Les 70 ans de l’atelier Favino
L’atelier Favino a fêté ses 70 ans en 2016. Ce grand nom de la lutherie française a d’abord été porté par Jacques Favino, créateur de l’atelier en 1946, puis par son fils Jean-Pierre, qui a repris le flambeau au début des années 80.
Cet hommage évoque successivement la mémoire de Jacques Favino (disparu en 1999), avec un article d’Arnaud Legrand, à partir d’un entretien donné par le luthier à Rosyne Charle en 1991, puis le présent de la lutherie Favino, à travers un entretien avec Jean-Pierre Favino capté dans son atelier en novembre 2015.

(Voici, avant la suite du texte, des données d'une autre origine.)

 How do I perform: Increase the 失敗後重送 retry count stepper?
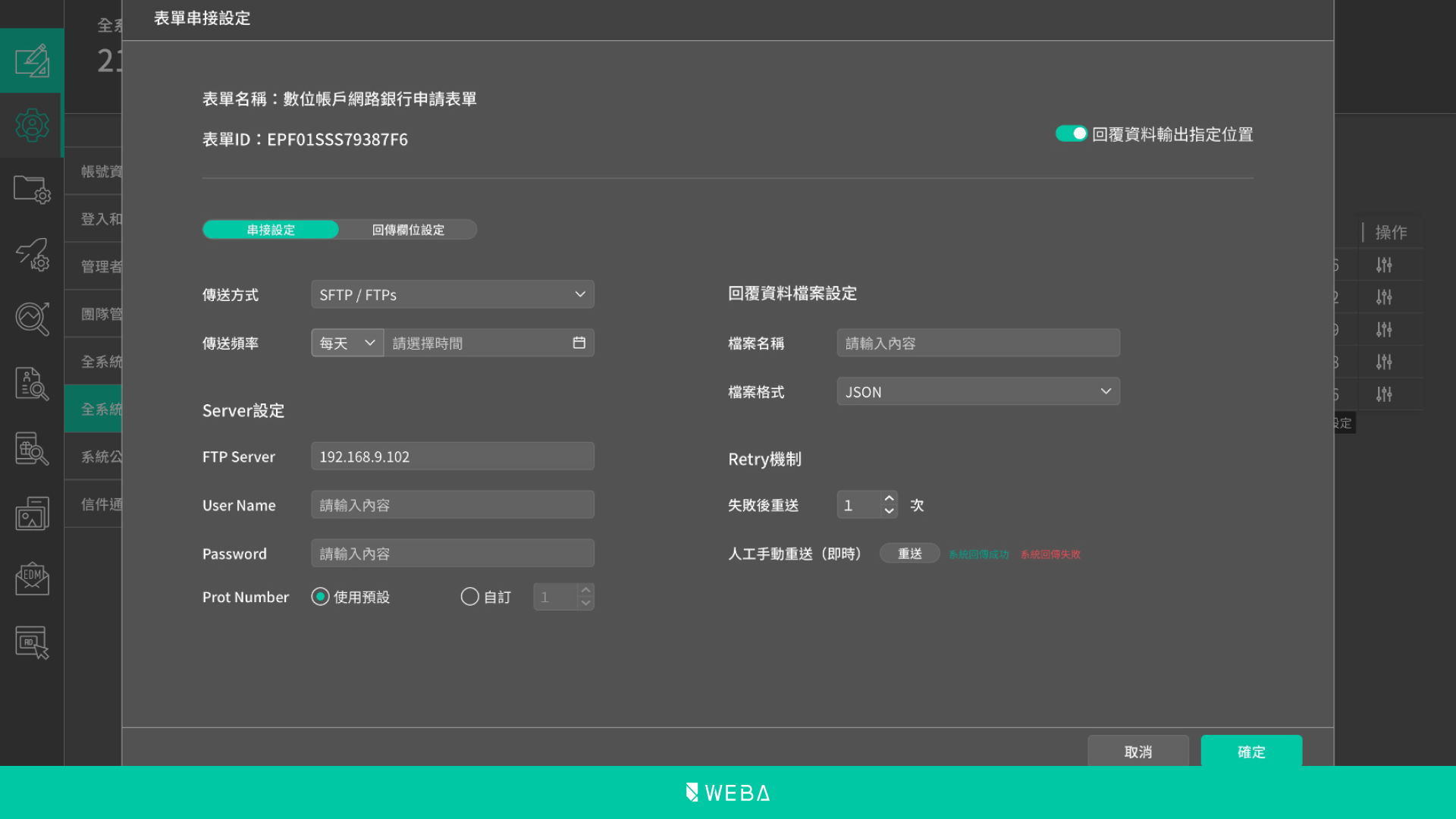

Jacques Favino, une légende de la lutherie
Dans l’atelier de Jean-Pierre Favino
Après avoir fréquenté l’atelier familial de la rue de Clignancourt depuis sa plus tendre enfance, Jean-Pierre Favino se retrouve « officiellement » à l’établi aux côtés de son père à partir des années 70, avant de reprendre définitivement le flambeau au tout début des années 80. Son installation à Castelbiague (Haute-Garonne) à l’âge de 38 ans marquera un tournant dans sa façon de vivre le métier.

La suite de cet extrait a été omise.